Que l’État fédéral soit cassé et qu’il faille le réparer est un propos reaganien autant que trumpien. Mais Trump se sépare de ses prédécesseurs populistes (on pense à William Jennings Bryant, candidat en 1900) par sa méconnaissance, sans doute réelle, des institutions – Congrès, Cour Suprême – sans lesquelles aucun Président ne peut agir.
Donald Trump, l’ignorance proclamée
Cette ignorance de Trump (« il ne sait pas qu’il ne sait rien », observe le sénateur républicain John McCain) s’inscrit dans une tradition historique, celle de l’ignorance proclamée, une sorte de sagesse populaire qui serait plus avisée que celle des experts qualifiés de « tête d’œuf », à l’ère Kennedy. Un mouvement, bien nommé, les Know nothing, fut constitué à la fin des années 1840 pour s’opposer à l’immigration catholique, devint l’American Party, puis s’est fondu dans le Parti Républicain : une brève existence politique, mais une influence durable que l’on retrouve maintenant dans le Tea Party, cette droite dure qui dénonce en Obama un communiste musulman, pour éviter de dire qu’il est noir. Trump est clairement un Know nothing dopé par la télévision.
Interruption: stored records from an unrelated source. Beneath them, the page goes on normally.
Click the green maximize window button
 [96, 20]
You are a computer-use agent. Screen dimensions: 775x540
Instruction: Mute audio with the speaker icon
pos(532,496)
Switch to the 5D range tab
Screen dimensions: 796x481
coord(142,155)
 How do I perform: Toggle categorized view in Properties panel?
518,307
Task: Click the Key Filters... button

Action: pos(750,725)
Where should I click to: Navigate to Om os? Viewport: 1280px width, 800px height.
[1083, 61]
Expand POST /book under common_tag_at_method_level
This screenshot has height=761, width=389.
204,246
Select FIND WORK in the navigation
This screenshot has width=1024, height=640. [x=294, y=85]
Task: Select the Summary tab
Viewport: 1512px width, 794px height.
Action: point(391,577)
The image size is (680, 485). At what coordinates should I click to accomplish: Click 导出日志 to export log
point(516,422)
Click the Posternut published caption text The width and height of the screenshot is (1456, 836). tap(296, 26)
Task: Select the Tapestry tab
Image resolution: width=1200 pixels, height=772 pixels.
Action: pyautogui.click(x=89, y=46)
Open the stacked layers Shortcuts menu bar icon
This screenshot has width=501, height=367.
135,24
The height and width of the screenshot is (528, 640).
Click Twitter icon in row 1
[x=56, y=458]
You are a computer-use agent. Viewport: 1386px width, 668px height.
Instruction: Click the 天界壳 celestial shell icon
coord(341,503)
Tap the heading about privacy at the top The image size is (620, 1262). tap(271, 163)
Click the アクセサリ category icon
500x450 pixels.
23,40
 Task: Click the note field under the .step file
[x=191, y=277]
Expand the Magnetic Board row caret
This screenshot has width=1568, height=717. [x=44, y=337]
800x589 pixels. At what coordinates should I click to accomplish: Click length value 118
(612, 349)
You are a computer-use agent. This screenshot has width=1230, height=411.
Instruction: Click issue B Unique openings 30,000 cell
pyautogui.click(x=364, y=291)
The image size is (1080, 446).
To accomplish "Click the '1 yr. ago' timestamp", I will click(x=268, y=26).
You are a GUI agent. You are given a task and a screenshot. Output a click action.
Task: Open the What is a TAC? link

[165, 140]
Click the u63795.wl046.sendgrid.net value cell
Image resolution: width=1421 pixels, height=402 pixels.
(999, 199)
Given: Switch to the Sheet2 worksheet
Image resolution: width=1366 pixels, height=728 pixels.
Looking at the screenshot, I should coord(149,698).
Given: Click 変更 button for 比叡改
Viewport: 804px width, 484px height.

Par-delà cet ancrage de Trump dans une tradition exclusivement américaine, politologues et sociologues tentent de rationaliser sa campagne exotique en l’inscrivant dans un flux plus général des sociétés occidentales : il est vrai que la xénophobie progresse partout, mais avait-elle jamais disparu ?
Donald Trump, porte-parole de gens modestes ?
On attribue volontiers cette xénophobie renaissante à un choc en retour de la mondialisation, mais l’explication n’est pas absolument convaincante. Il me semble plutôt que le souvenir de l’Holocauste et de la décolonisation s’estompant dans les mémoires, il est de nouveau acceptable de se déclarer publiquement xénophobe. Des économistes rationnels nous expliquent aussi que les inégalités de revenus générées par cette même mondialisation susciteraient la révolte des laissés pour compte.
Mais Trump paraît un étrange porte-parole des humbles et il reste à prouver que les inégalités progressent : aux États-Unis, ce n’est plus le cas, essentiellement parce que la croissance est soutenue, et le chômage s’estompe.
La campagne fantasque de Trump me paraît avant tout, sinon exclusivement, s’inscrire dans l’histoire longue des États-Unis et dans la médiatisation de nos sociétés, beaucoup plus qu’elle n’est déterminée, sur le mode marxiste, par des paramètres économiques objectifs.